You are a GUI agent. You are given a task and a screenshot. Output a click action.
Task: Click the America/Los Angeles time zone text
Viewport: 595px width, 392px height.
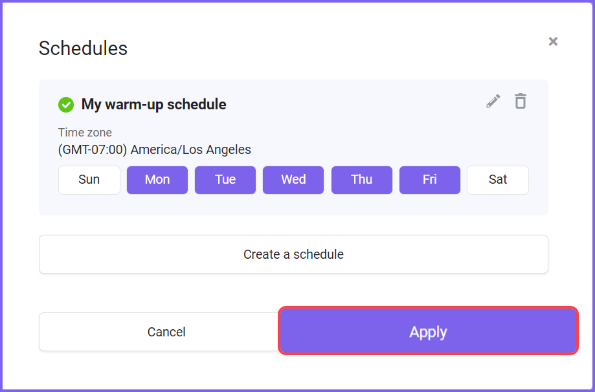click(191, 149)
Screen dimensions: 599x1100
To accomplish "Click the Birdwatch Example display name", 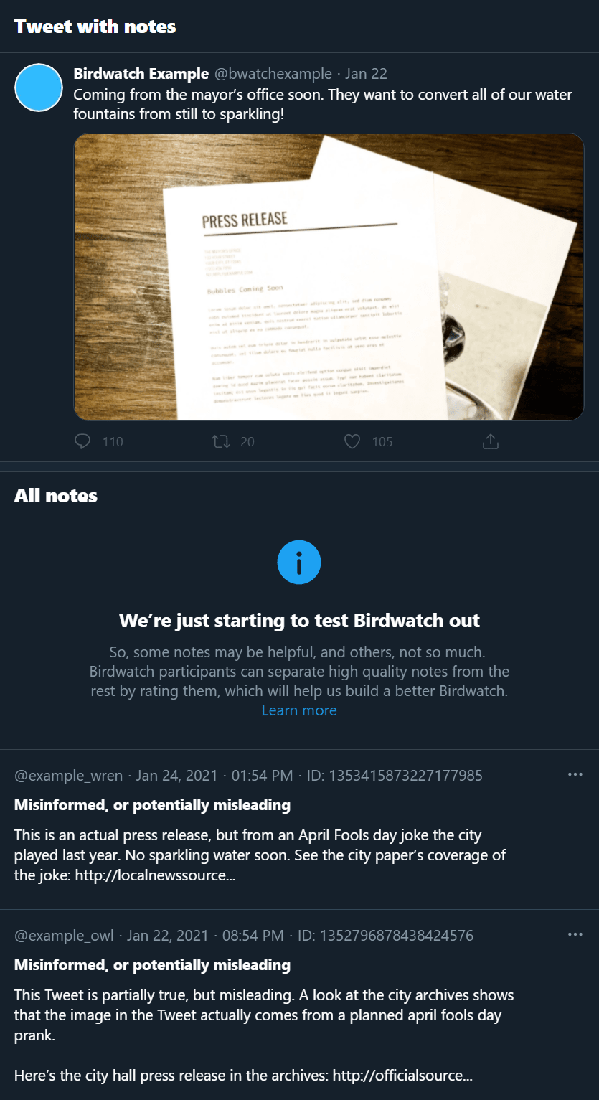I will tap(141, 74).
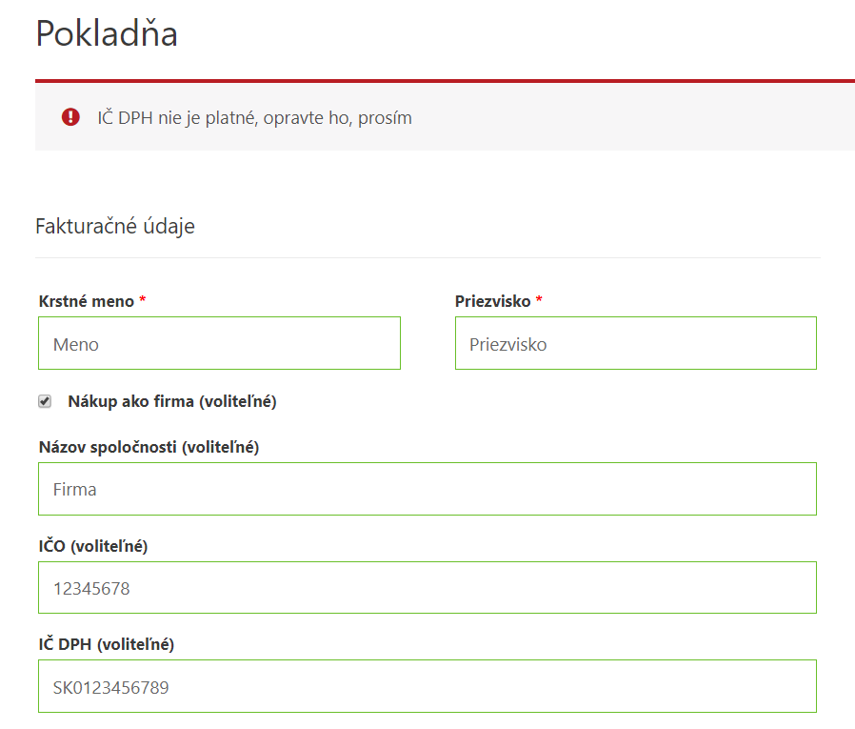Select the IČO input containing 12345678
Screen dimensions: 855x729
[x=427, y=587]
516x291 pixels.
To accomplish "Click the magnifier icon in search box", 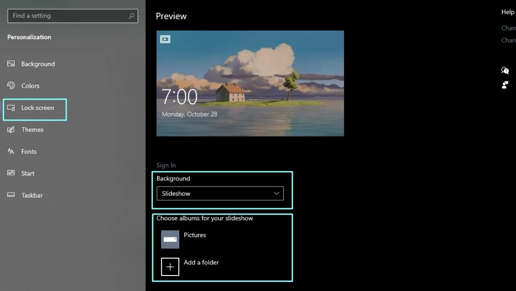I will (132, 16).
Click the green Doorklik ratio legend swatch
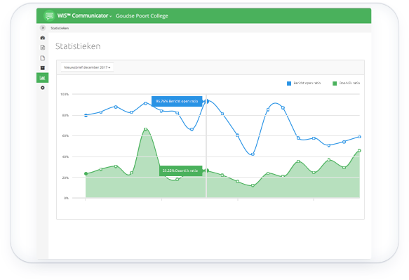Image resolution: width=409 pixels, height=280 pixels. click(335, 84)
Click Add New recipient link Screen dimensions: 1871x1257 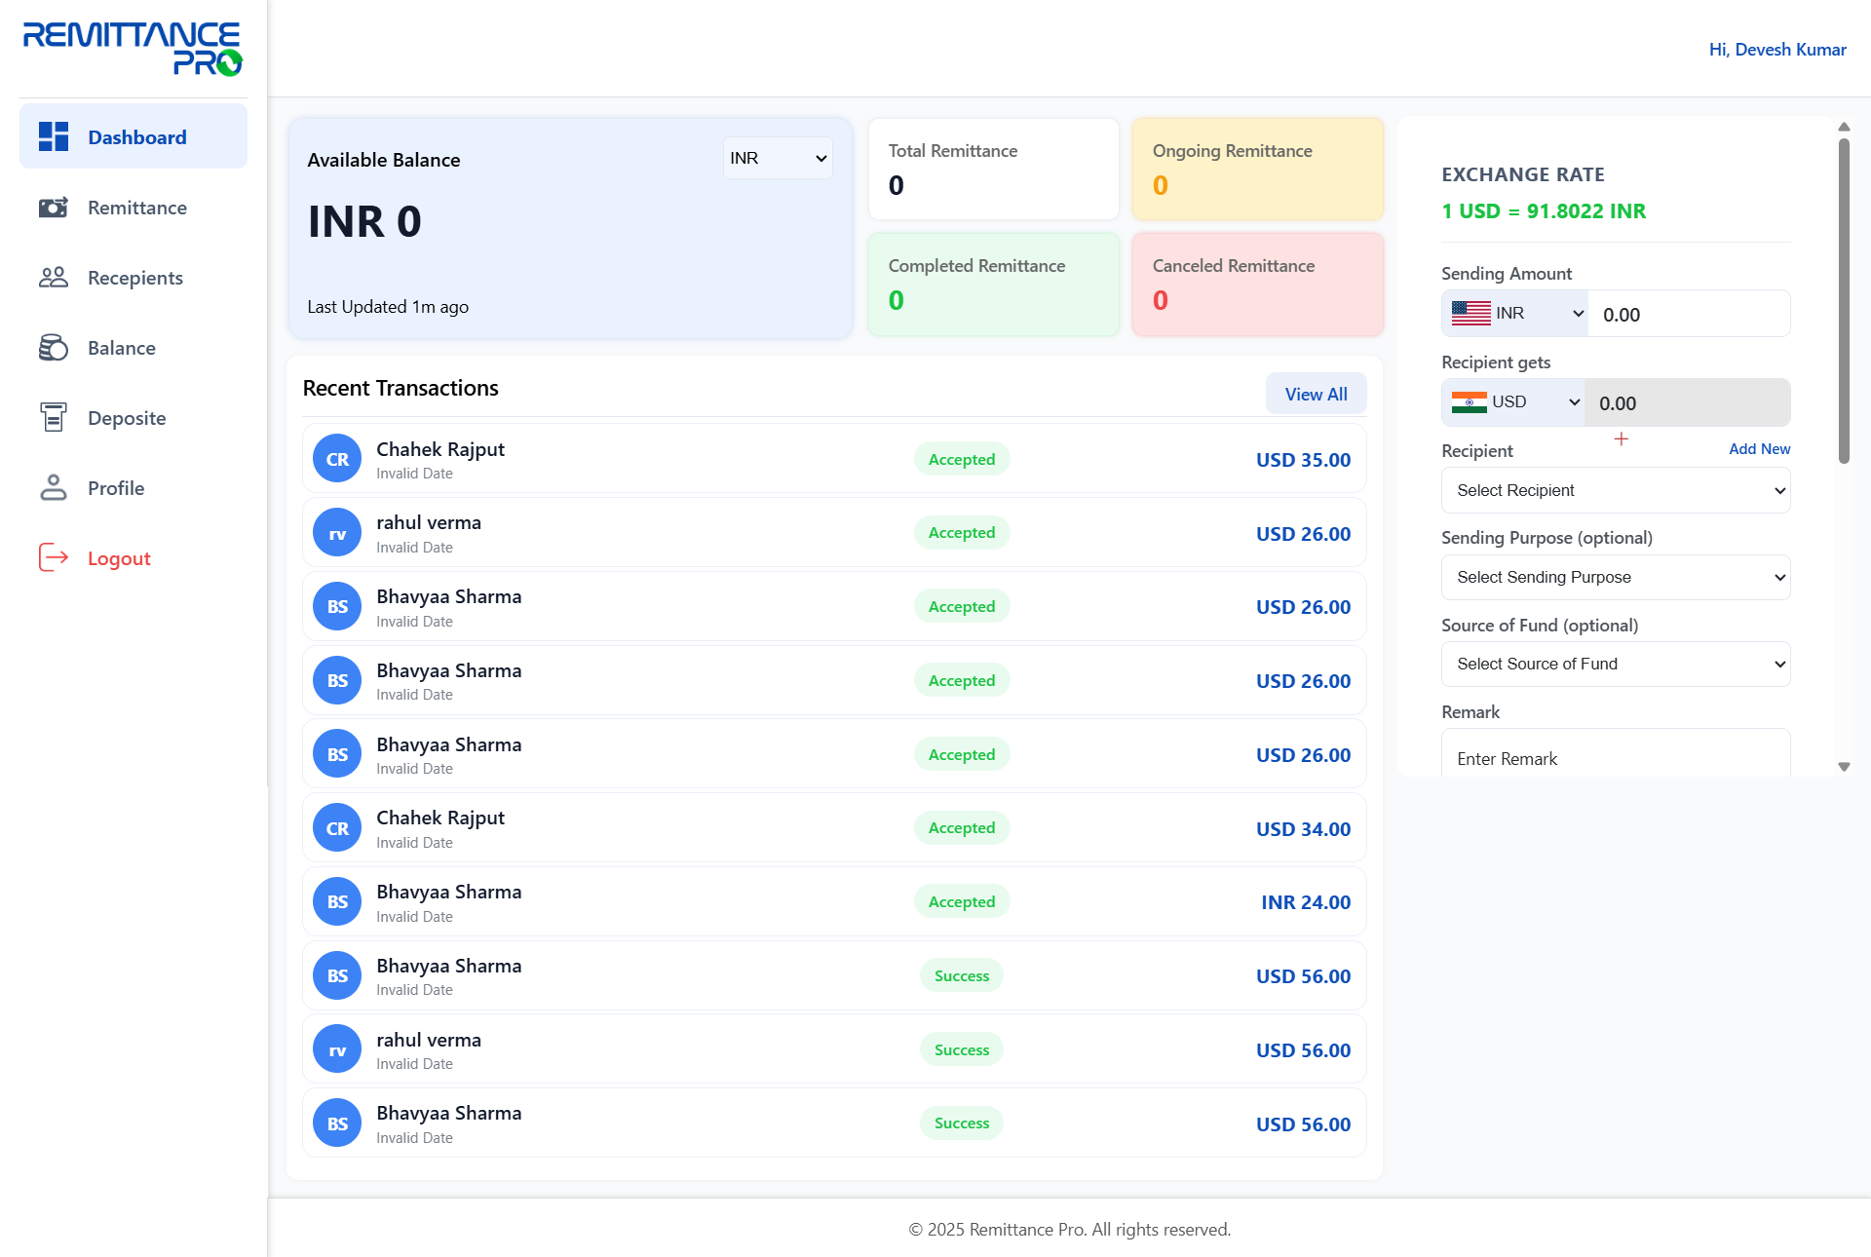[x=1759, y=449]
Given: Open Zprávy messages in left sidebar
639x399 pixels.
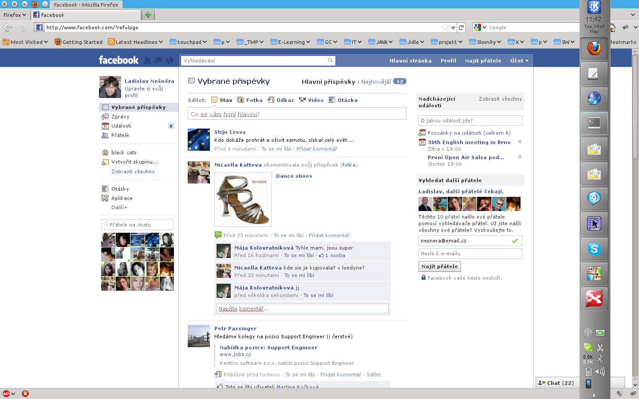Looking at the screenshot, I should [x=120, y=117].
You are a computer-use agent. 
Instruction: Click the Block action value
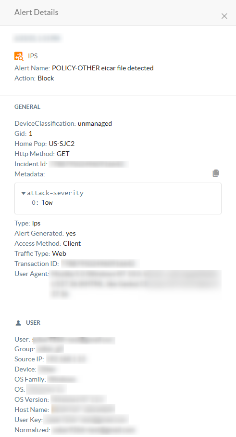(x=46, y=78)
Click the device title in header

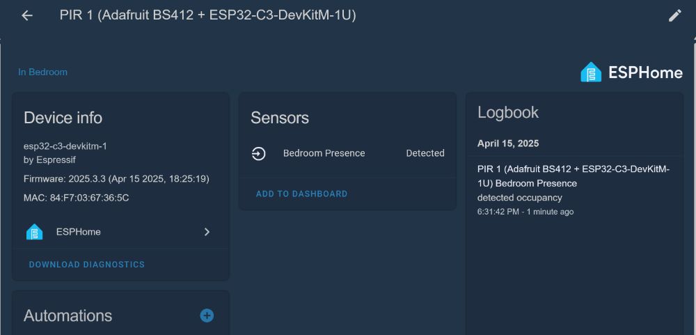click(x=207, y=15)
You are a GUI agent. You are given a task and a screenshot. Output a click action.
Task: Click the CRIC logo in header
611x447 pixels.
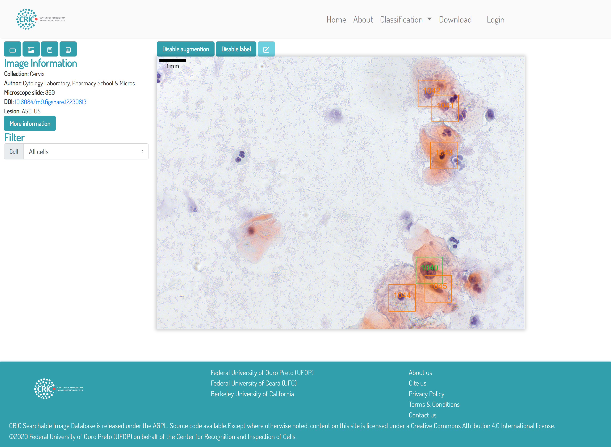pos(41,19)
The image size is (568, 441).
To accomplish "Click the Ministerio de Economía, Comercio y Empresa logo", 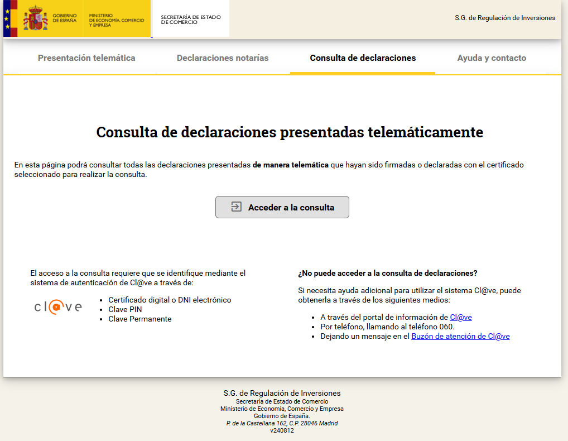I will tap(116, 21).
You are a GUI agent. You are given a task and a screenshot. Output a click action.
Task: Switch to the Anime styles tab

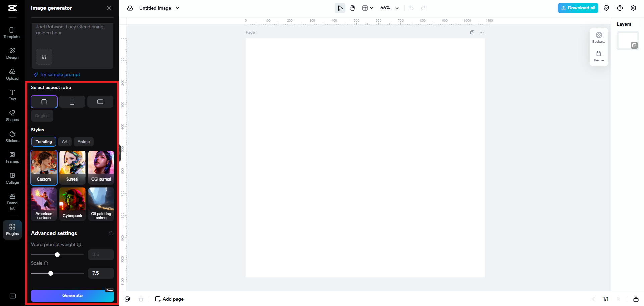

* Directions for this task *
Locate every line in the rows above that contains the word "header" and copy each of those lines.

* In response *
Click the device title in header
Task: Click the CRIC logo in header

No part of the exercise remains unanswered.